Czy Yoga Help Me Grow Taller?

Can Yoga make me Taller?

Can Yoga make me Taller?
Czy Yoga Help Me Grow Taller?
Czy Yoga Help Me Grow Taller?
Anonim

Jeśli osiągnąłeś wiek dorosły, nic nie zmieni twojego wzrostu szkieletu - ale to nie znaczy, że nie możesz zmaksymalizować masz.

Wideo dnia

Joga nie może fizycznie dodawać cali, ale może poprawić twoją postawę, abyś wyglądał na wyższego i pewniejszego. Ułożenia mają moc wzmacniania mięśni pleców, rdzenia i ramion, dzięki czemu automatycznie siadasz i stoisz w sposób, który honoruje twoje naturalne krzywe, ale nie przesadza, ponieważ rzucasz się do przodu lub kołyszesz.
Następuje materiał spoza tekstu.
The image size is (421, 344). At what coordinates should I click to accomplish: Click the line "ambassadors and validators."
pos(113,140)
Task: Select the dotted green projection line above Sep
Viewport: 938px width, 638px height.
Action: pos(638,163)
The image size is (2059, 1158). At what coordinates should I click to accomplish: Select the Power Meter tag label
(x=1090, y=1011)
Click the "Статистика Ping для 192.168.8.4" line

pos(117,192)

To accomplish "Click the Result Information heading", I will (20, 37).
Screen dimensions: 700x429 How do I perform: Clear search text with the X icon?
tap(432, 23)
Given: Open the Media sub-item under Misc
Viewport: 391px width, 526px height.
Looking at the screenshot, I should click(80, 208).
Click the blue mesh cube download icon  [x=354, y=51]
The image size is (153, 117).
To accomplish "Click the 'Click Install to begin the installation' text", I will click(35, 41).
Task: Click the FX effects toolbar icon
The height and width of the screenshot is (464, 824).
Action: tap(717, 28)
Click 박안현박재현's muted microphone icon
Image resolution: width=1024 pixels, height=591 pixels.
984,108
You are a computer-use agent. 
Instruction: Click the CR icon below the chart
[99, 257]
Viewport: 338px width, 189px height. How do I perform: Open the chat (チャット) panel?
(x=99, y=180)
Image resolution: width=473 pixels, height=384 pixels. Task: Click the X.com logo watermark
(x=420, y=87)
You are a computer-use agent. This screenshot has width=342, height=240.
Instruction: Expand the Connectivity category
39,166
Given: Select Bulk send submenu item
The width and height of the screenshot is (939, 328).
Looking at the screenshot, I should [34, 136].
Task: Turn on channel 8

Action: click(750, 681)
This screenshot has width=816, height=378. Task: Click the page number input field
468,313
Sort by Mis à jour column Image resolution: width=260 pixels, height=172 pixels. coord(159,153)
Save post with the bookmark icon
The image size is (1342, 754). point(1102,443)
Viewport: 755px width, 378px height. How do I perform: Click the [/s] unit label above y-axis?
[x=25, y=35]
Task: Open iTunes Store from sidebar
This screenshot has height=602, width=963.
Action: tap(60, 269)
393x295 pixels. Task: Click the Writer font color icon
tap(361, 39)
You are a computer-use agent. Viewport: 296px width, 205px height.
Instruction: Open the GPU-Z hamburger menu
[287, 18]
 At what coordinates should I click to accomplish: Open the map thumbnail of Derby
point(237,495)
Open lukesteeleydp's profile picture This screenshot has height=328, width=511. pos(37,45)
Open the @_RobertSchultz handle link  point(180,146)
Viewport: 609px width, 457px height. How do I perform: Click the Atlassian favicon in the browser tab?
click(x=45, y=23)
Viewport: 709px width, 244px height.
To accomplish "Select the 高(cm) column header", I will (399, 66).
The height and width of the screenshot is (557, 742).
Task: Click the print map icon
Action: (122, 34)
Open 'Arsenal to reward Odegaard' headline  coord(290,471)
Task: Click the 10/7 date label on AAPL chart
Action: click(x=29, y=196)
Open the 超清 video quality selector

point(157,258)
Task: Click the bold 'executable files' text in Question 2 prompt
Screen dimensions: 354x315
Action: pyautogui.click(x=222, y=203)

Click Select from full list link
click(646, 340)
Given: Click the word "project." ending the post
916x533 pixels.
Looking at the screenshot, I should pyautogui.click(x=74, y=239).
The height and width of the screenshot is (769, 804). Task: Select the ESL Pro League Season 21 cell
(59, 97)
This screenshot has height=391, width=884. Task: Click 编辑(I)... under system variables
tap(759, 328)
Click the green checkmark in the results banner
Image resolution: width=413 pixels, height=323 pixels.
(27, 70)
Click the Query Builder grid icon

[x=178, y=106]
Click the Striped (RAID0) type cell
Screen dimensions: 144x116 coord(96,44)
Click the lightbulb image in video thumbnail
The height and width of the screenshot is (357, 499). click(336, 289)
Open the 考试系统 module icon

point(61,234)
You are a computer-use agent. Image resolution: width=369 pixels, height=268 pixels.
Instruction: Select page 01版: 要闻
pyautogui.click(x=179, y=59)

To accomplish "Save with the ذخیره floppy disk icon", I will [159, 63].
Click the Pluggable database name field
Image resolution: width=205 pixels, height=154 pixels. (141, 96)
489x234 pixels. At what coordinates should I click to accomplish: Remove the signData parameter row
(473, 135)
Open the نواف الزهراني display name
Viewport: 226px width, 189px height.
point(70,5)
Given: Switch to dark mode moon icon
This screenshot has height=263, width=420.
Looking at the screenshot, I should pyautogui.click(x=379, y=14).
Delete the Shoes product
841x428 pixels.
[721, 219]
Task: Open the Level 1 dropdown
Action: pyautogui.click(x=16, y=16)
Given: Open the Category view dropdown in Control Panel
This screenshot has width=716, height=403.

Czytaj więcej : Najlepsze ćwiczenia poprawiające postawę

Zaakceptuj to, czego nie możesz zmienić

Chociaż nie możesz zwiększyć wzrostu, ale naturalnie tracisz wysokość w miarę starzenia się. Dzieje się tak dlatego, że chrząstka między kręgami w kręgosłupie zużywa się i staje się cieńsza, przez co stajemy się trochę krótsi. Osteoporoza osłabia kości, a także zmniejsza wzrost. Ostatni aspekt starzenia się, zwany sarkopenią, może również sprawić, że będziesz wyglądać krótko, gdy osiągniesz swoje złote lata. Sarkopenia to naturalna utrata masy mięśniowej - jeśli jest wystarczająco ciężka, po prostu nie możesz stanąć na wysokości

Jeśli chodzi o zdobywanie wyższych, to nie masz szczęścia. Bez zmiany szkieletu w kierunku do góry. Długość twoich kości jest określona genetycznie.

Jednak regularna praktyka jogi, kontynuowana na całe życie, pomaga zwalczać osteoporozę (jeśli masz silne pozy, takie jak Warriors i Chaturanga) i tłumi również utratę masy mięśniowej. W efekcie zapobiega to utracie wysokości.

Ulepszenia postawy

Kiedy się garbisz, czy to z powodu niskiej samooceny, chronicznego SMS-owania, czy godzin spędzonych na siedzeniu w fotelu zgarbionym nad komputerem, wydajesz się krócej niż w rzeczywistości.

->

Złe nawyki postury zaczynają się w młodym wieku. Photo Credit: ChesiireCat / iStock / Getty Images

Joga pomaga wzmocnić mięśnie górnej części pleców oraz te, które otaczają łopatki i kręgosłup. Kiedy te mięśnie są silne, utrzymują twoją klatkę piersiową uniesioną i rdzeń ciasny, więc jesteś naturalnie podniesiony. Praktyka zwalczania obnażywania obejmuje pozy takie jak Cobra, Locust and Spine Balance.

Aby zrobić Cobrę: Połóż się na brzuchu i połóż dłonie pod ramionami. Ściśnij łopatki i przyciśnij stopami swoich stóp i kości łonowej w kierunku maty. Użyj swojego grzbietu, aby unieść twarz i klatkę piersiową w lekki łuk. Przytrzymaj przez kilka oddechów. Unikaj używania rąk do popychania; skup się na mięśniach w dolnej części pleców.

->

Crescent Lunge adresuje ciasne zginacze biodrowe. Prawa do zdjęć: fizkes / iStock / Getty Images

Hip Flexor Fix

Kolejna grupa mięśni, która, gdy jest napięta, może negatywnie wpływać na postawę ciała, to zginacze bioder.Znajdujące się z przodu bioder i mocujące nogi do kręgosłupa, zginacze stawów biodrowych stają się napięte, gdy siedzisz dużo, jak to się dzieje w wielu dzisiejszych miejscach pracy lub dla osób dojeżdżających do pracy, które spędzają dużo czasu w samochodzie. Zauważysz, że skutkuje to lekkim swaybackiem lub przednim pochyleniem miednicy. Ułożenia takie jak Warrior I i Crescent Lunge dotyczą ciasnych zginaczy biodrowych.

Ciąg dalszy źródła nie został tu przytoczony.